QUESTIONS ON THE MATERIAL:
A: In the article on adult literacy in Indiana, how long ago did Michelle Smith start with the Indy Reads Community Classrooms program?
B: Translate this sentence from the article on adult literacy in Indiana into Spanish: "It's free for students of all literacy levels."
C: Reproduce the article on adult literacy in Indiana word for word, from "Each adult that" up to and including "of Indy Reads.".

TEXT EXCERPT:
..............................
The ABC's come as a simple skill for many Hoosiers. But the reality in Indiana is that it is not a tool to take for granted. One in every six adults read below a 5th-grade level, according to the National Center for Education Statistics.

Michelle Smith is one of them. She did not learn how to read as a child.

"No, they passed me on through, they just passed me on through," explains Smith. "[Went to school,] but didn't learn anything."

This 58-year-old from Indy's east side is working re-write her past.

"I am learning more now than I did when I was going to school since I have been in this program," says Smith.

With each syllable, Smith is learning to read and write, and Indy Reads teacher and a volunteer tutor.

"If you don't know how to read, sometimes people will take advantage of you not knowing how to read," states Smith. "It has happened to me before."

Smith started with the Indy Reads Community Classrooms program two years ago intending to learn enough literacy skills to get a job. It's free for students of all literacy levels.

"Before you can get a job you need to learn how to read something like you have to learn how to fill out applications for jobs and so far I have had that problem with trying to fill out an application," explains Smith

Each adult that comes into this program is tested at their own ability, and they are taught on an individual basis, but they all have one common goal, and that is to read.

"Really literacy is the foundation upon which everything else in one's life is built and so not only are we teaching people to read and write here at Indy Reads, but we are really building a stronger community here in Indianapolis," says Ryan Kind, the Chief Executive Officer of Indy Reads.

Indy Reads has, for more than 30 years, been a resource in Central Indiana for improving the literacy skills of adults and families in the area. They have helped thousands in the Indianapolis community break the cycle of poverty and lead even more fulfilling lives.
..............................
INPUT DATA:
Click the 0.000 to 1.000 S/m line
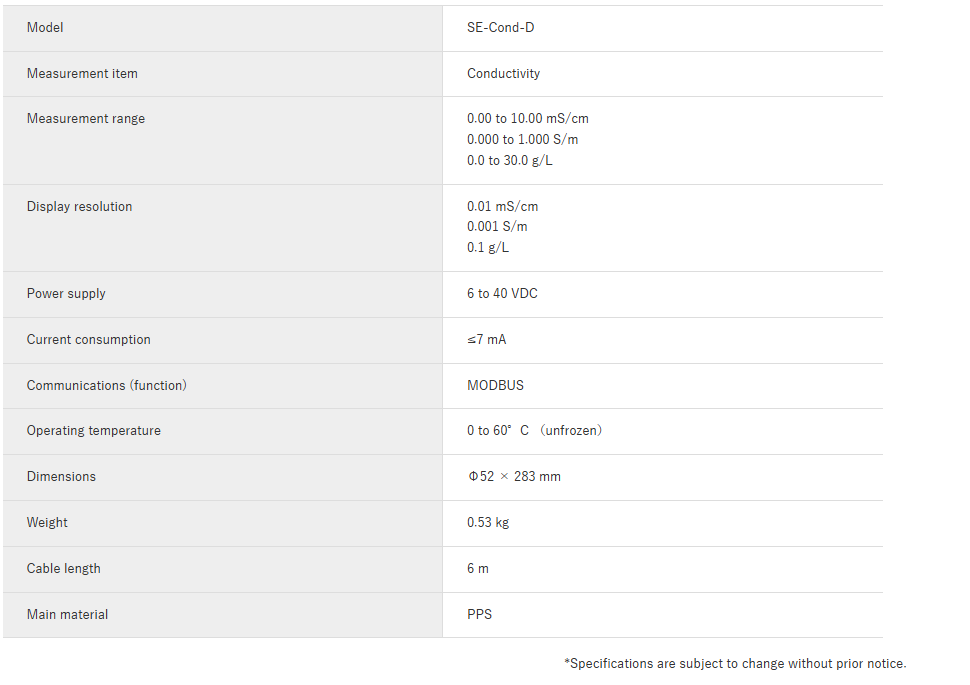Viewport: 970px width, 685px height. click(523, 140)
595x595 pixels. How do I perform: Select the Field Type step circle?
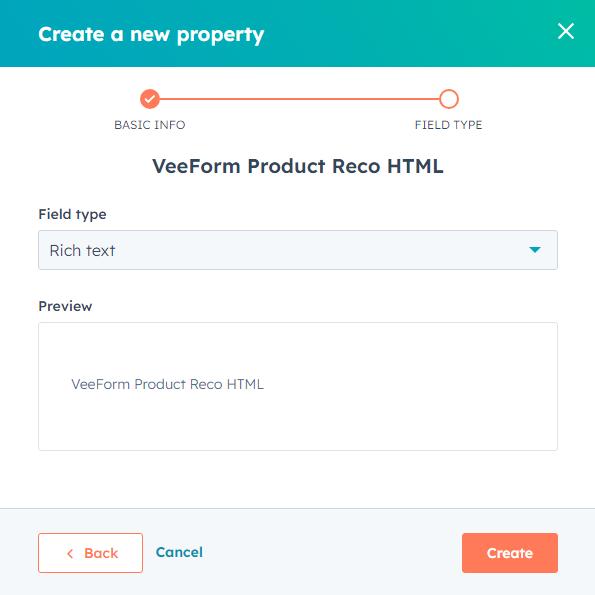pos(449,99)
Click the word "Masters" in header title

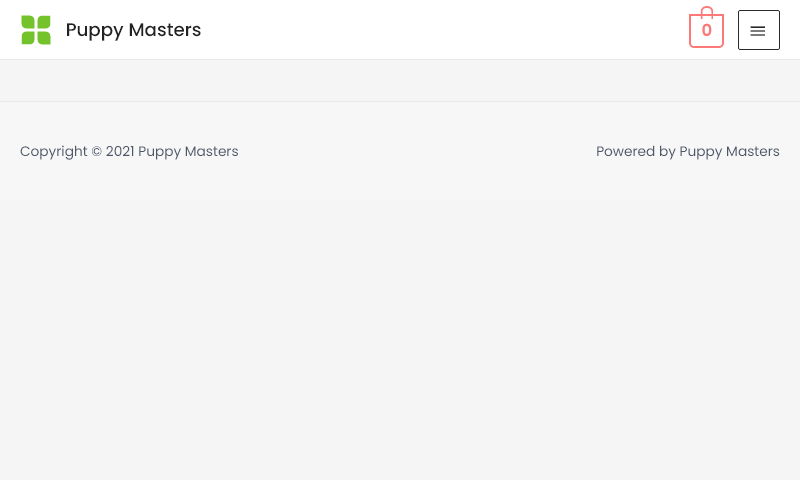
..............................
SET OF ANSWERS:
A: She started two years ago.

B: Es gratuito para estudiantes de todos los niveles de alfabetización.

C:
Each adult that comes into this program is tested at their own ability, and they are taught on an individual basis, but they all have one common goal, and that is to read.

"Really literacy is the foundation upon which everything else in one's life is built and so not only are we teaching people to read and write here at Indy Reads, but we are really building a stronger community here in Indianapolis," says Ryan Kind, the Chief Executive Officer of Indy Reads.